Problem to solve :: Starting at the first line of the entries below, output every line exactly, up to and including the line with "15 (759, 785)".
==============================
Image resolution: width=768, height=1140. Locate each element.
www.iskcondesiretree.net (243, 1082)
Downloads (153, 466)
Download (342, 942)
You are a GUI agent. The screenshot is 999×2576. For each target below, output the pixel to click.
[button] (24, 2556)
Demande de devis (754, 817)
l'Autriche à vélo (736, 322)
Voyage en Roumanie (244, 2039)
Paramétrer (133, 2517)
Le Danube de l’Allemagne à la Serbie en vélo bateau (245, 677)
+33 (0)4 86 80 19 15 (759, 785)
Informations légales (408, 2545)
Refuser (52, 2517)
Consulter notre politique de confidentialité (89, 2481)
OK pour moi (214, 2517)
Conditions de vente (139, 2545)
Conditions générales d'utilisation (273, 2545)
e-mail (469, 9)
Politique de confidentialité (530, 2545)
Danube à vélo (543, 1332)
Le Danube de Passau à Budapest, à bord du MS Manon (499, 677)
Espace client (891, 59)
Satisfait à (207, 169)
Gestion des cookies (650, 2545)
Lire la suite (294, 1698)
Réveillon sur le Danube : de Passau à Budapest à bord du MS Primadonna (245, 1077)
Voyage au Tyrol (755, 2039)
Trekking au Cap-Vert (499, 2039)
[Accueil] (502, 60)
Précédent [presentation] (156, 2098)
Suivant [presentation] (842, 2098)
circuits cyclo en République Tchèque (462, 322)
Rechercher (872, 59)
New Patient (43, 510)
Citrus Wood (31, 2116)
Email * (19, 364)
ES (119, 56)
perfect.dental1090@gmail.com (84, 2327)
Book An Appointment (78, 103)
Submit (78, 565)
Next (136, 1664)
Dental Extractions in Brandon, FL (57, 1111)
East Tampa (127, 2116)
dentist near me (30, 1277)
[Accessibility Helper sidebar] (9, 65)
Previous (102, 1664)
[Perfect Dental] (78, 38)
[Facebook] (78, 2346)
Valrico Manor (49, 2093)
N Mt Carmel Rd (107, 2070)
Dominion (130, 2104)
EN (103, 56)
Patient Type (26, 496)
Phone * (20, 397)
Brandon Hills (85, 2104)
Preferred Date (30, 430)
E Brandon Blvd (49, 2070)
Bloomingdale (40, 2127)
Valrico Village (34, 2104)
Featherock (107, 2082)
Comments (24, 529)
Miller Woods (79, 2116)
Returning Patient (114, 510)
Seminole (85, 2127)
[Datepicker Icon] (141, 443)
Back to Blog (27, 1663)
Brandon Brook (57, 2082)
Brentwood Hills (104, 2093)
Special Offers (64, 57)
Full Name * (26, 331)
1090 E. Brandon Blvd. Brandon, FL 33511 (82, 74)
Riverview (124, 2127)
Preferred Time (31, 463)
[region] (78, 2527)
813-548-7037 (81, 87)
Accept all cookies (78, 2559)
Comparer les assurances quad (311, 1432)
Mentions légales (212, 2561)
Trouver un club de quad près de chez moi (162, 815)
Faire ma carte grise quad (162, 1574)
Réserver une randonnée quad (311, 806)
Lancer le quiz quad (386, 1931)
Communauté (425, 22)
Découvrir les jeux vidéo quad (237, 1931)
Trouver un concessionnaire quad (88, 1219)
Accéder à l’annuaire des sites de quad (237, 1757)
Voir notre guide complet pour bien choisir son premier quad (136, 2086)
==============================
Your response ::
Image resolution: width=768, height=1140. Locate each element.
www.iskcondesiretree.net (243, 1082)
Downloads (153, 466)
Download (342, 942)
You are a GUI agent. The screenshot is 999×2576. For each target below, output the pixel to click.
[button] (24, 2556)
Demande de devis (754, 817)
l'Autriche à vélo (736, 322)
Voyage en Roumanie (244, 2039)
Paramétrer (133, 2517)
Le Danube de l’Allemagne à la Serbie en vélo bateau (245, 677)
+33 (0)4 86 80 19 15 (759, 785)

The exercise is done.